**GIVEN PROBLEM:** Format the lines of the listing from the line with "Mobile App Development (486, 1431)" to the line with "collecteur (231, 1843)", both included, as a numbered list, skipping any blank lines.

-- start of RECORD LIST --

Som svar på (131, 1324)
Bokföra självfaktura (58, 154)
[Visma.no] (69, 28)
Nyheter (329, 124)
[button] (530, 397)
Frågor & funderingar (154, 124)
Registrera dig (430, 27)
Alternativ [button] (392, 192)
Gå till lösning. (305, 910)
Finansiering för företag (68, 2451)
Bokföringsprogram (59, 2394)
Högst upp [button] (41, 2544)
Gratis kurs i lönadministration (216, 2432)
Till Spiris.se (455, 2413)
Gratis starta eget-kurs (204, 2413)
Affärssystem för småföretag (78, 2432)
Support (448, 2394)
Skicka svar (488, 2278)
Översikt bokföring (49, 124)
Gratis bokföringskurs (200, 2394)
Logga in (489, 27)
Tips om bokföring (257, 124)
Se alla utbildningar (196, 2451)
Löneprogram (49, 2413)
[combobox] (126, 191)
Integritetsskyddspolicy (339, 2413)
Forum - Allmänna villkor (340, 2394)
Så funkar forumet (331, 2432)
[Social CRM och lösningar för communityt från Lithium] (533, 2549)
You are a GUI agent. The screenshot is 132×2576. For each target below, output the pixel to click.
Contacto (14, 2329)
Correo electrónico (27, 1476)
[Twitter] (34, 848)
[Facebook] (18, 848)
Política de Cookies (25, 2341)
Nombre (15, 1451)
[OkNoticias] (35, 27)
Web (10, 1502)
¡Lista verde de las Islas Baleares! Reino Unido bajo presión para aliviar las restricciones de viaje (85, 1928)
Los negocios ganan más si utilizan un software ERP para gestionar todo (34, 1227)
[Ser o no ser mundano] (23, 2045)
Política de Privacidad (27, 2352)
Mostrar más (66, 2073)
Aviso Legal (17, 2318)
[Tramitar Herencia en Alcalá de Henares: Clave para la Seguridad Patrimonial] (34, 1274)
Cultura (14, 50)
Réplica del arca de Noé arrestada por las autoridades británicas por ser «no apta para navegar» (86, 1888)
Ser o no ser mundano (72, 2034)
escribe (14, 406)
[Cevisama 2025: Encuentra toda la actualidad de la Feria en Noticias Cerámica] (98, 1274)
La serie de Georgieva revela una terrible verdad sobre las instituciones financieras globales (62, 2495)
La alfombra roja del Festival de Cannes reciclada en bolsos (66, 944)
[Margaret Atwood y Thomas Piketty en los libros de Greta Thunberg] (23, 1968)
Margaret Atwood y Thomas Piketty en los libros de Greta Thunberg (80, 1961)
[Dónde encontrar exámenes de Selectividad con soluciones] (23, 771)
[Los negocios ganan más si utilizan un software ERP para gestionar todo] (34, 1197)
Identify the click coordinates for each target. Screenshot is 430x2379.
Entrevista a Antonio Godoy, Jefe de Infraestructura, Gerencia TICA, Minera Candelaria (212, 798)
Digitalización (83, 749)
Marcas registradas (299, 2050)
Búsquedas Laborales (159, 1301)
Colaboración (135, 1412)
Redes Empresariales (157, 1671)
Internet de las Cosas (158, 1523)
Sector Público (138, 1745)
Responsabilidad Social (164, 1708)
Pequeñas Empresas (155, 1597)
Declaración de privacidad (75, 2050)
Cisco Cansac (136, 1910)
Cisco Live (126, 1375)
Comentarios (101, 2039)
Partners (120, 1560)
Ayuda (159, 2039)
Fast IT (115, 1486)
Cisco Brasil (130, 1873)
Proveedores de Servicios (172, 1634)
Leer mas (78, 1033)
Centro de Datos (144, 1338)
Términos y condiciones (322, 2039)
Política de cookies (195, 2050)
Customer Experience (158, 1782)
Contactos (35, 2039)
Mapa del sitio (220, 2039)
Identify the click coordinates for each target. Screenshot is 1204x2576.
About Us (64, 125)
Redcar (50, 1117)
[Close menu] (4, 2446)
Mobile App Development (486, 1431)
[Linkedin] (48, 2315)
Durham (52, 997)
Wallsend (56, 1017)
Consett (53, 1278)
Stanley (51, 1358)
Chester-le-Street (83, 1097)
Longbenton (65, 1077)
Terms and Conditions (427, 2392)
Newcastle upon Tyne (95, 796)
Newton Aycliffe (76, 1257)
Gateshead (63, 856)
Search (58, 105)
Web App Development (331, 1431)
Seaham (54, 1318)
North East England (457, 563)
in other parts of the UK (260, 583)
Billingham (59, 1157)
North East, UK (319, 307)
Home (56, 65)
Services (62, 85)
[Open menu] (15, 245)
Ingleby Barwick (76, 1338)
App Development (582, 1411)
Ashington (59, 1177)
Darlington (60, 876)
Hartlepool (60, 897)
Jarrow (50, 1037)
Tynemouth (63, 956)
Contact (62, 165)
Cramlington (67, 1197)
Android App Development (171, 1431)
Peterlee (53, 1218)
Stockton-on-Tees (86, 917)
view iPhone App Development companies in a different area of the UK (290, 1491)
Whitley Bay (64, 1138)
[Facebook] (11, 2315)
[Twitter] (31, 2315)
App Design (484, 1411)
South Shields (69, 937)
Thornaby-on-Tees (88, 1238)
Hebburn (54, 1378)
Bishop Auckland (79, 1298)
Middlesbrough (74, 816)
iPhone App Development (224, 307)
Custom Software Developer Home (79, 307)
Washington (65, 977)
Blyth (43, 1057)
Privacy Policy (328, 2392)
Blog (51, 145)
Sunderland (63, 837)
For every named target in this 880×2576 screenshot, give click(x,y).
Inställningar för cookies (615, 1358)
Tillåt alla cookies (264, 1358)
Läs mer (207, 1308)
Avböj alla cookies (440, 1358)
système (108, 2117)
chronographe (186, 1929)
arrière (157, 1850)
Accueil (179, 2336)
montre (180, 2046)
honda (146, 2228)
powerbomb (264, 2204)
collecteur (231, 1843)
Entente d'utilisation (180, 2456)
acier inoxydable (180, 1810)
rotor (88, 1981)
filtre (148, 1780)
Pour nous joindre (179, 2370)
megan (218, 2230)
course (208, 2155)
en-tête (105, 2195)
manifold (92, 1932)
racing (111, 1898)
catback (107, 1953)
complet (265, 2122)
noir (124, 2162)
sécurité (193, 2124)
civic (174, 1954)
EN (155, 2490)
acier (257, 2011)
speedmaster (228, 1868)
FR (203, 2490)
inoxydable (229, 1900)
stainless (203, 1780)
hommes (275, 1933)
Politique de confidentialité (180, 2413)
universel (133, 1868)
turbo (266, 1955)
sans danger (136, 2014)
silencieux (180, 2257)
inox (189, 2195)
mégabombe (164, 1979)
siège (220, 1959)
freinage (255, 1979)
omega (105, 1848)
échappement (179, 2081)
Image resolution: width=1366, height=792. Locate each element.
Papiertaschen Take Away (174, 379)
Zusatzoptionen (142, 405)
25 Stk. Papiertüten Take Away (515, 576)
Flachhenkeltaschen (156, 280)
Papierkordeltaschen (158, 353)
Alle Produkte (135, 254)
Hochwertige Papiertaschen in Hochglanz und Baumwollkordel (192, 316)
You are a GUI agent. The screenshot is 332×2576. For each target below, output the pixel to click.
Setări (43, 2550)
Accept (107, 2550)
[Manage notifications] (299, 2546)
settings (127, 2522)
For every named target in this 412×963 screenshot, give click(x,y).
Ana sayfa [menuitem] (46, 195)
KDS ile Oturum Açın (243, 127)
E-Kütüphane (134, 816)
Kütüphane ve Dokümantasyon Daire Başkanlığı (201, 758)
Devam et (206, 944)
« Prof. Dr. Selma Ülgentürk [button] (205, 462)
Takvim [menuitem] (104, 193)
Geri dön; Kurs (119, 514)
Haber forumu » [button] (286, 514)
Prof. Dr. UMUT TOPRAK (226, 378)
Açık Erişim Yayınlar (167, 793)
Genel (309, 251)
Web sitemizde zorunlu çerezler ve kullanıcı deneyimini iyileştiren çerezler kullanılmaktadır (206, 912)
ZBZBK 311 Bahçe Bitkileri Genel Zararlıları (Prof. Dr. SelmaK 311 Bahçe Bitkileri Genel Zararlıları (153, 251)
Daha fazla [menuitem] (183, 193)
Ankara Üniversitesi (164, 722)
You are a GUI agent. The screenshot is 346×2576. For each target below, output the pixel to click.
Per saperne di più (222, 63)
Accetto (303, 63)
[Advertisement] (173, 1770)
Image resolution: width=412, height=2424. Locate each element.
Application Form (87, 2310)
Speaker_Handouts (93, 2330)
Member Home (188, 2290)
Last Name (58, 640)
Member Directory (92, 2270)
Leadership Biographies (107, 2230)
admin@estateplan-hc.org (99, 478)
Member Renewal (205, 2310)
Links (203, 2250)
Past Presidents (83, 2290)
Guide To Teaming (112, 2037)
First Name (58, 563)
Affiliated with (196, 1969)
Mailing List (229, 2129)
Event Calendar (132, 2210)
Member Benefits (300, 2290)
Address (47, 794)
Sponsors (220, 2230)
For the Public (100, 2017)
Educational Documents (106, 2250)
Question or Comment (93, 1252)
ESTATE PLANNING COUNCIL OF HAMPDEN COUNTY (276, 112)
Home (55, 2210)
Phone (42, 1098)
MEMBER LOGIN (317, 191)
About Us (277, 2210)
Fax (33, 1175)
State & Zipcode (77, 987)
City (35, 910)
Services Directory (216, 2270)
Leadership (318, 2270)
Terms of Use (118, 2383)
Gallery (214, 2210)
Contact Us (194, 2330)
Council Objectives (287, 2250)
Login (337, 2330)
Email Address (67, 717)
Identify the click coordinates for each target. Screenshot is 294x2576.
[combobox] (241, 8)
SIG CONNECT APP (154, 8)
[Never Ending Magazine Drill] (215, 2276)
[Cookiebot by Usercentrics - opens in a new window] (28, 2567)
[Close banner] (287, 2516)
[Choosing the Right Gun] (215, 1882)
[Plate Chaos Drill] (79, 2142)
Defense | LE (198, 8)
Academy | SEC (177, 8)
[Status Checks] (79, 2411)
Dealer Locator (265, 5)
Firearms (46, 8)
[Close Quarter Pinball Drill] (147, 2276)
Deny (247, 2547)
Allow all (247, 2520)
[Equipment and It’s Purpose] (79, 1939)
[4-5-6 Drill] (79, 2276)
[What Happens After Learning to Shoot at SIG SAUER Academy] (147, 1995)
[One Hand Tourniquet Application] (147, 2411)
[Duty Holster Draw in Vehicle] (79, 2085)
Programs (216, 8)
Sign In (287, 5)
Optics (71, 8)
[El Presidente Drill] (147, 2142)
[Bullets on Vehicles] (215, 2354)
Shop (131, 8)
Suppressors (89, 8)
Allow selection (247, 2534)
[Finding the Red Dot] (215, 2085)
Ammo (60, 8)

-- end of RECORD LIST --

**FINISHED TASK:**
1. Mobile App Development (486, 1431)
2. [Linkedin] (48, 2315)
3. Durham (52, 997)
4. Wallsend (56, 1017)
5. Consett (53, 1278)
6. Stanley (51, 1358)
7. Chester-le-Street (83, 1097)
8. Longbenton (65, 1077)
9. Terms and Conditions (427, 2392)
10. Newcastle upon Tyne (95, 796)
11. Newton Aycliffe (76, 1257)
12. Gateshead (63, 856)
13. Search (58, 105)
14. Web App Development (331, 1431)
15. Seaham (54, 1318)
16. North East England (457, 563)
17. in other parts of the UK (260, 583)
18. Billingham (59, 1157)
19. North East, UK (319, 307)
20. Home (56, 65)
21. Services (62, 85)
22. [Open menu] (15, 245)
23. Ingleby Barwick (76, 1338)
24. App Development (582, 1411)
25. Ashington (59, 1177)
26. Darlington (60, 876)
27. Hartlepool (60, 897)
28. Jarrow (50, 1037)
29. Tynemouth (63, 956)
30. Contact (62, 165)
31. Cramlington (67, 1197)
32. Android App Development (171, 1431)
33. Peterlee (53, 1218)
34. Stockton-on-Tees (86, 917)
35. view iPhone App Development companies in a different area of the UK (290, 1491)
36. Whitley Bay (64, 1138)
37. [Facebook] (11, 2315)
38. [Twitter] (31, 2315)
39. App Design (484, 1411)
40. South Shields (69, 937)
41. Thornaby-on-Tees (88, 1238)
42. Hebburn (54, 1378)
43. Bishop Auckland (79, 1298)
44. Middlesbrough (74, 816)
45. iPhone App Development (224, 307)
46. Custom Software Developer Home (79, 307)
47. Washington (65, 977)
48. Blyth (43, 1057)
49. Privacy Policy (328, 2392)
50. Blog (51, 145)
51. Sunderland (63, 837)
52. For every named target in this 880×2576 screenshot, give click(x,y).
53. Inställningar för cookies (615, 1358)
54. Tillåt alla cookies (264, 1358)
55. Läs mer (207, 1308)
56. Avböj alla cookies (440, 1358)
57. système (108, 2117)
58. chronographe (186, 1929)
59. arrière (157, 1850)
60. Accueil (179, 2336)
61. montre (180, 2046)
62. honda (146, 2228)
63. powerbomb (264, 2204)
64. collecteur (231, 1843)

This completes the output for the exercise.